The results “provide further evidence that language and culture are not necessary for the development of mathematical cognition,” said lead researcher Rosa Rugani. They also show that chicks process the size of numbers in relation to other numbers, not absolutes. When the chicks were trained on five dots, panels with 8 dots were larger and so on the right side; when trained with 20 dots, the eight dot panels were smaller. Therefore, the processing of a given number on the left or right side will vary depending on which number it is compared to, Rugani explains.

It’s important not to think that the chicks really count, she adds. Being able to tell the difference between amounts is not the same as being able to count to 32. But while animals clearly don’t have the same advanced number skills as humans, we can still draw important conclusions from studying them. “The research on animal cognition could help us understand the cognitive skills that can be mastered without language,” she explains.

Previous research on mental number lines has led to some contradictions. One study found that people who grow up reading text and numbers from right to left in Arabic have an inverted number line, from right to left, suggesting that cultural factors influence the spatial mapping.
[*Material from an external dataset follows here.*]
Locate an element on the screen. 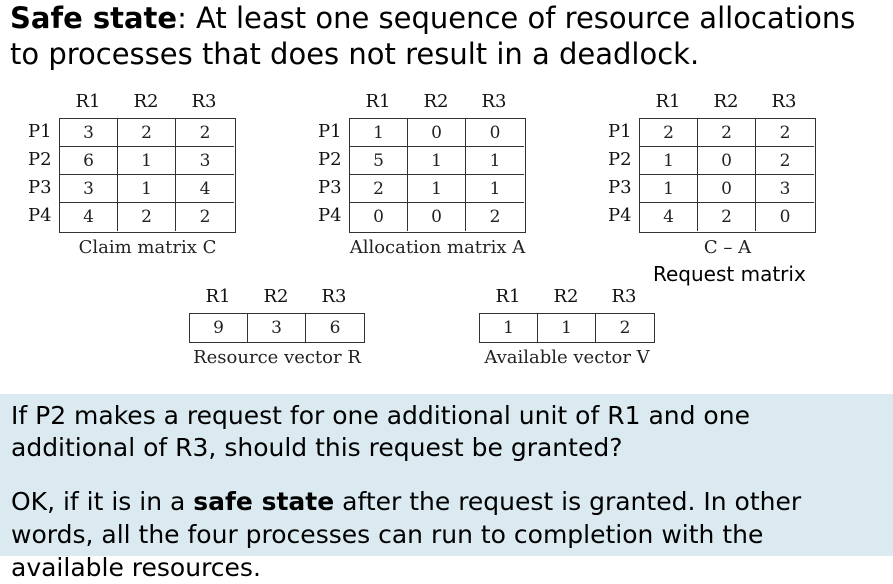  matrix-grid: 3 2 2 6 1 3 3 1 4 4 2 2 is located at coordinates (148, 176).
On the other hand, babies as young as seven months seem to prefer seeing dots in a 1-2-3 left-to-right pattern, compared to a 3-2-1 left-to-right pattern, suggesting that the ability arises before much cultural conditioning or language acquisition can take place.

Showing that other animals had a number line could influence this debate. However, it’s not so clear whether the conclusions of this paper are supported by the evidence, says Dr Andrew Wilson, a researcher in psychology and cognitive sciences at Leeds Beckett University.

There are two main problems with the study, Wilson argues. “The mental number line effect in humans manifests as a nudge, a tendency,” he says. “But the behavior of the chicks was surprisingly reliable: only two of the 64 chicks in the study had an effect in the ‘wrong’ direction. That suggests that something much more stable and reliable was the driving force behind their search.” While the researchers were careful to control the visual stimuli as carefully as possible, there may have been an uncontrolled factor in the mix, he explains.

More importantly, he adds, it’s not clear that a mental number line concept would come into play in how a chick forages for food. Either the chicks saw some sort of similarity between the training card and the one they chose to look behind, or they were somehow forced to forage for food according to their mental number lines. The latter explanation is not convincing, argues Wilson.

“The authors worked hard to address some potential confusions in the study,” he says. “But there are many reasons why the chicks may be inclined to go in one direction, and jumping to a ‘mental number line’-like explanation so quickly is premature at best.”

Science2015. DOI: 10.1126/science.aaa1379 (About DOIs).